Hati siapa yang tidak luluh dan iba menyaksikan rekaman puluhan jenazah anak-anak yang dibaringkan di sebuah masjid di Houla, Suriah. Anak-anak itu tidak hanya diberondong senjata, tapi tampaknya sengaja dibunuh secara brutal dengan pisau atau alat lainnya sehingga seakan-akan baru dimakan binatang buas.

Jumlah korban di Houla adalah 108 orang, sebagian di antaranya adalah anak-anak yang menimbulkan kemarahan publik internasional. Namun, beberapa hari kemudian ditemukan pula 13 jenazah di Provinsi Deir Al-Zour yang ditembak dalam keadaan terikat di wilayah timur Suriah. Total korban sudah bertambah dari data Reuters, yang dikutip Republika edisi 29 Mei, bahwa dari Maret 2011 hingga 26 Mei 2012 tercatat 15.344 orang.

Fakta kekejaman rezim Assad seharusnya terlalu memadai untuk segera ditindak guna mencegah pembantaian rakyat sipil, termasuk anak-anak. Apalagi, terdapat sekitar 12 ribu WNI di Suriah menurut catatan Kemenlu RI. Namun, hingga kini, pemerintah baru mengirimkan 16 perwira TNI dan Polri yang bergabung dalam tim pemantau PBB.

Sebelum memilih tindakan paling optimal, sebaiknya kita tinjau dulu beberapa opsi yang berkembang. Pertama, mempertahankan kesepakatan gencatan senjata yang disepakati utusan PBB-Liga Arab, Kofi Annan dengan Presiden Assad. Opsi ini didukung kuat Rusia dan Cina, yang mengecam pembantaian Houla, tapi menolak opsi militer ke Suriah.
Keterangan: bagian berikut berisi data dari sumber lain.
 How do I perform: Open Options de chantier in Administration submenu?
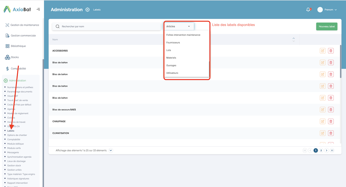(x=17, y=135)
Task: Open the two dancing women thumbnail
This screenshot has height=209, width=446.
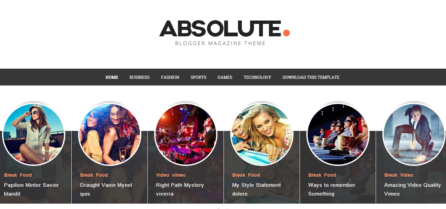Action: coord(110,134)
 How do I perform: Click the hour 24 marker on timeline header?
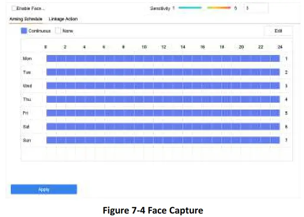(280, 46)
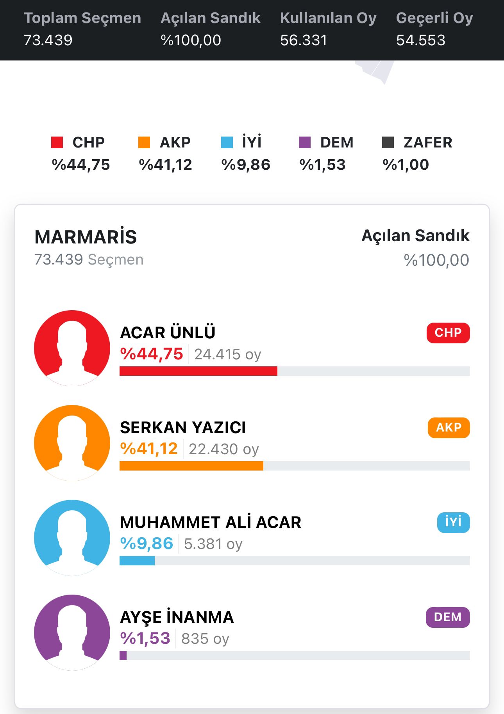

Namun, alternatif ini makin diabaikan AS serta sekutu Barat dan Arabnya. Para diplomat Suriah diusir dan itu tampaknya baru aksi permulaan. Opsi gencatan senjata juga terbukti tidak efektif dan malah seperti memberikan waktu konsolidasi bagi Assad untuk menghadapi gerilyawan. Assad dan milisinya tetap menyerang rakyat sipil tak bersenjata.

Kedua, menimbang intervensi militer dengan beberapa strategi. Strategi pertama bisa dengan keterlibatan langsung, seperti di Bosnia, Irak, dan Afghanistan. Strategi ini bisa dipertimbangkan karena ketidakseimbangan kekuatan tentara Suriah dan milisi Assad dengan para gerilyawan. Namun, strategi ini berbiaya mahal dan bisa berlarut-larut.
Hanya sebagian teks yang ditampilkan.